Fellow Melbournians, we are collectively fatigued. I hear it day in and day out in my counselling and coaching practice. I feel it in my body and mind. I admire Melbournians immensely as I listen to our attempts to get on with it, re-frame, call on our resilience and empathise with others in the same boat. Amidst that, many of us have friends and family in other states that are posting in social media feeds all the things we would love to take for granted again. Travel pics, restaurant visits, drinks with friends, family events. There is an ache in my heart as I even type this!
It is difficult to convey to our friends and family in other states exactly what it is like to have so many of your freedoms no longer available to you. Non-Melbournians are well meaning and sympathetic but the actual experience is a phenomena that you have to experience to understand. A clumsy equivalence is “the frazzled supermarket parent phenomena”. Remember BEFORE you had children and you would see a stressed out and overwhelmed parent shoving chips into their child at the supermarket? With a smug (and profoundly ignorant) smile of sympathy you thought, I would cope better than that. I would NEVER do that with my children. Yeah, right. You just didn’t know you will do whatever it takes to get through. You just didn’t know how the challenges would wear you down over time.
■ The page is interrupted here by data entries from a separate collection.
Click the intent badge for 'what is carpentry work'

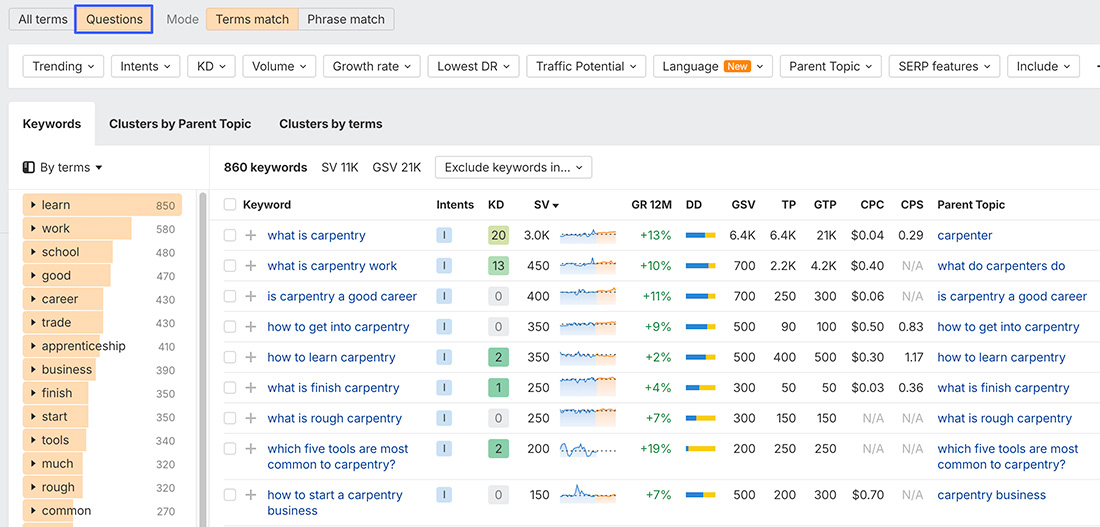click(x=444, y=266)
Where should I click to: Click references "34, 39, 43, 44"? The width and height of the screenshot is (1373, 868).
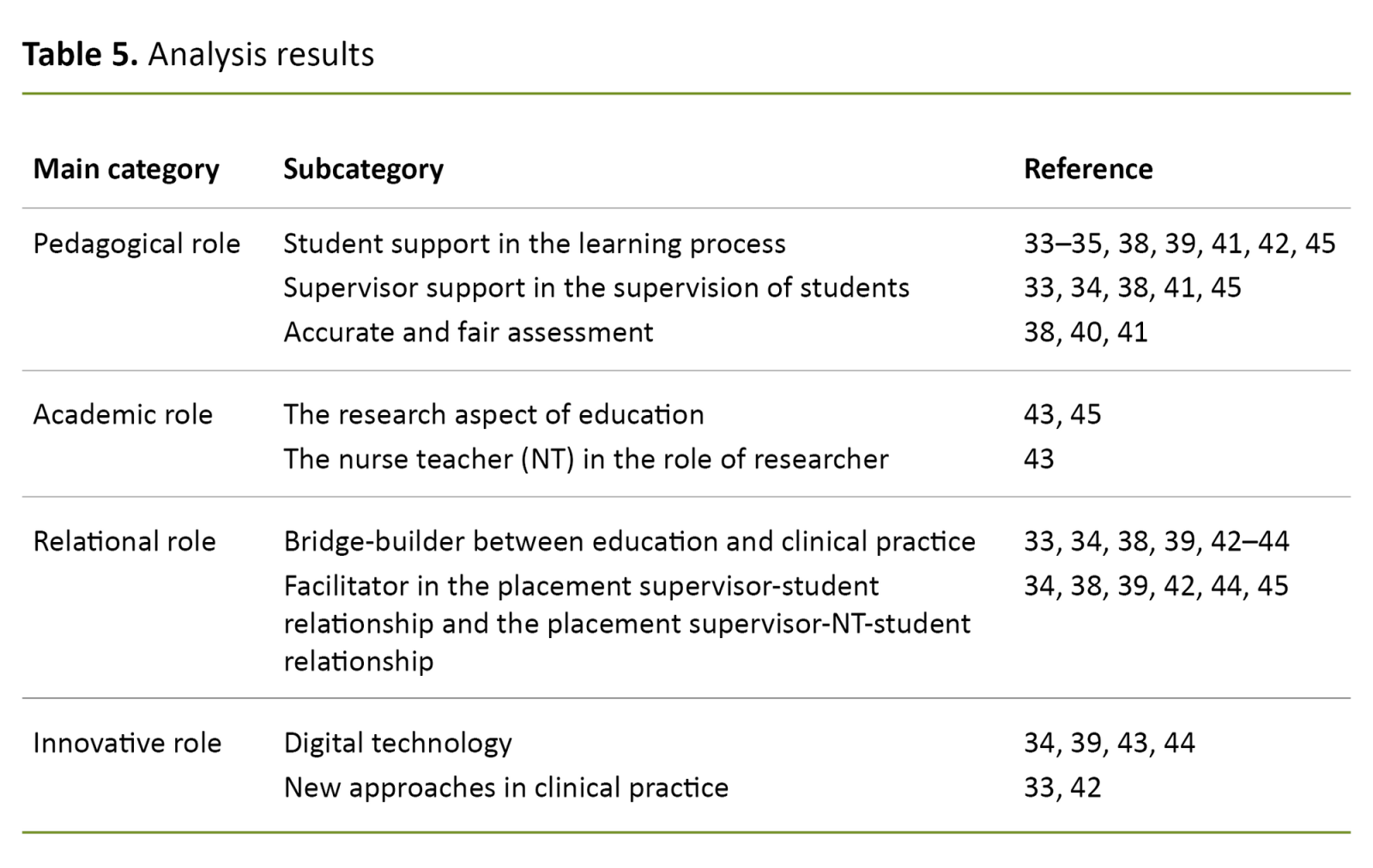pos(1109,743)
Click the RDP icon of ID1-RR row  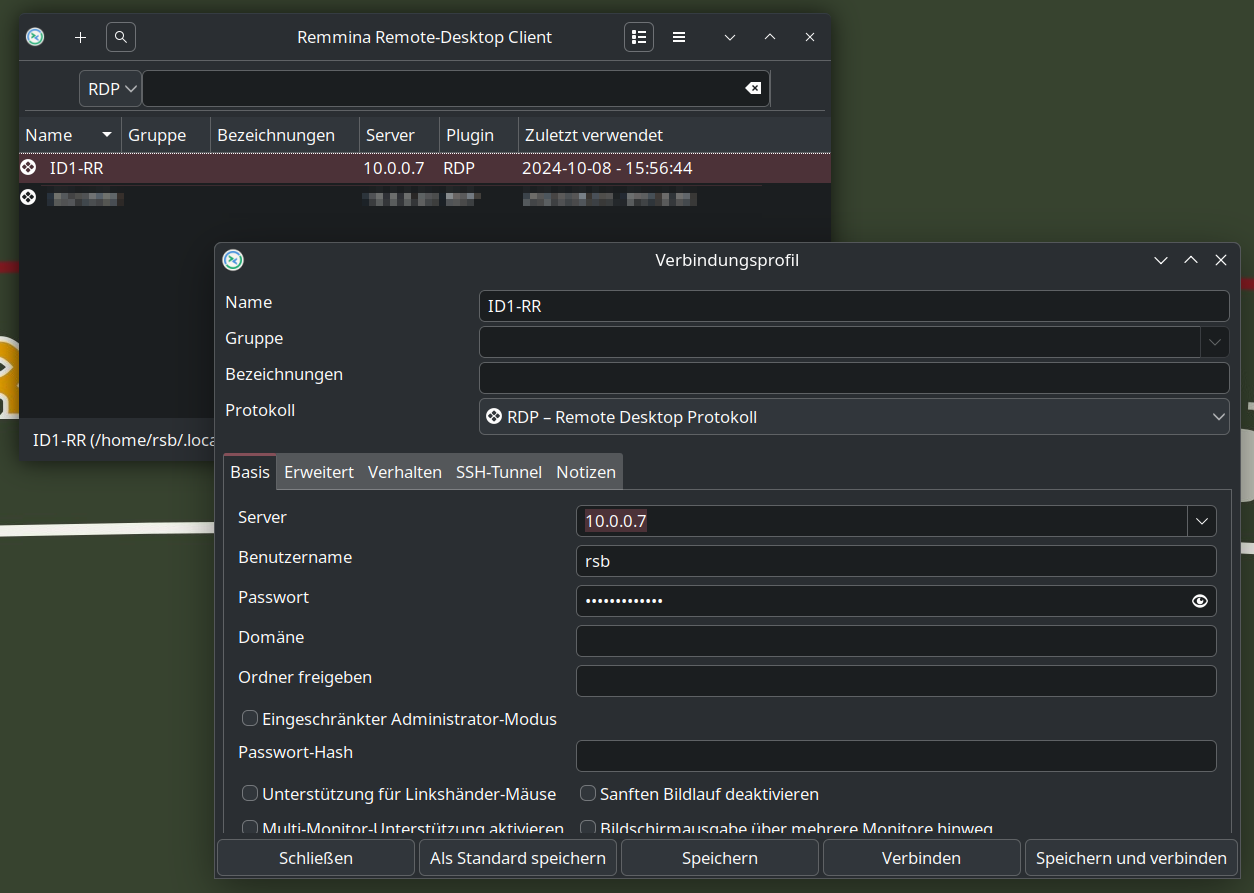(x=28, y=168)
And worn out we are! 6 months of reduced freedom takes it’s toll. On the bright side, we have a lot of hair to pull out since hairdressers are closed! Hair pulling aside, many of our coping mechanisms are not available right now but there are some simple ways to take the edge off lock down fatigue:
1. Identify where you are stuck in a rut
We are creatures of habit and this tendency can lead to feeling stuck. When conditions change, we don’t always change to suit. Habits are a human efficiency system that work when things are certain but require a fresh perspective when things change.
Consider when you were able to leave your house to go to work. You would have had a series of habits that constitute your morning routine. The alarm goes off at a certain time. You get ready in a certain order. You eat the same breakfast you always eat. You leave home at a certain time. You take the same method of transport. You get the picture . We create these habits so that we can efficiently run our day. We can then go on autopilot, saving our brain power for more strenuous or creative endeavours.
You will have already created a lock down routine and will be roughly sticking to it. This efficiency system creates autopilot and boredom. To get some sense of possibility and novelty back, identify where you are stuck in a rut and tweak your habits again.
2. Control what you can
Once you have identified where you are stuck in a rut, brainstorm a list of things you can do to change it. We may not be able to change lock down but there are still some things within our control. Only you know what will make a difference to you but try to think creatively.
Some options clients have generated are: rearranging the spaces within their home, giving themselves permission to home school during hours that suit them, having flowers delivered regularly, setting up their home office so they are no longer making do with temporary solutions, exploring restaurants remotely, camping in the back yard, writing gratitude journals, sending care packages to friends, working in the sunshine. Brainstorm away!
3. Accept where you are at
Once you’ve identified where you are stuck and changed what you can, accept where you are at. We often want things to be other than they are. We have high expectations of ourselves and our ability to cope with anything. While we may have empathy for the suffering of others, we often find it hard to extend this courtesy to ourselves. We may try to rally ourselves by thinking that others have it worse than us. It is a fact that there will always be someone worse off than you. Depending where you are at, this line of thinking will help you or make you feel worse. When you have more resilience you can fortify yourself with a broader perspective and practice gratitude for what you do have.
When your resilience is down you can feel a sense of failure and guilt that you don’t feel better than you do. But everyone will struggle at some point in their lives, particularly during something as unprecedented as lock down. No one wants to be bored. Or stuck. We don’t want to struggle. But sometimes we are bored, stuck or struggling. And it’s okay. It will pass, but first we need to accept that we are struggling. Armed with the acceptance that we are not okay we can tackle it. That starts with reaching out for help, be it your GP, a helpline, a friend or a therapist. Where ever you are at is where you start to address things. One of the great paradoxes of life is, when you accept where you are, you can change things.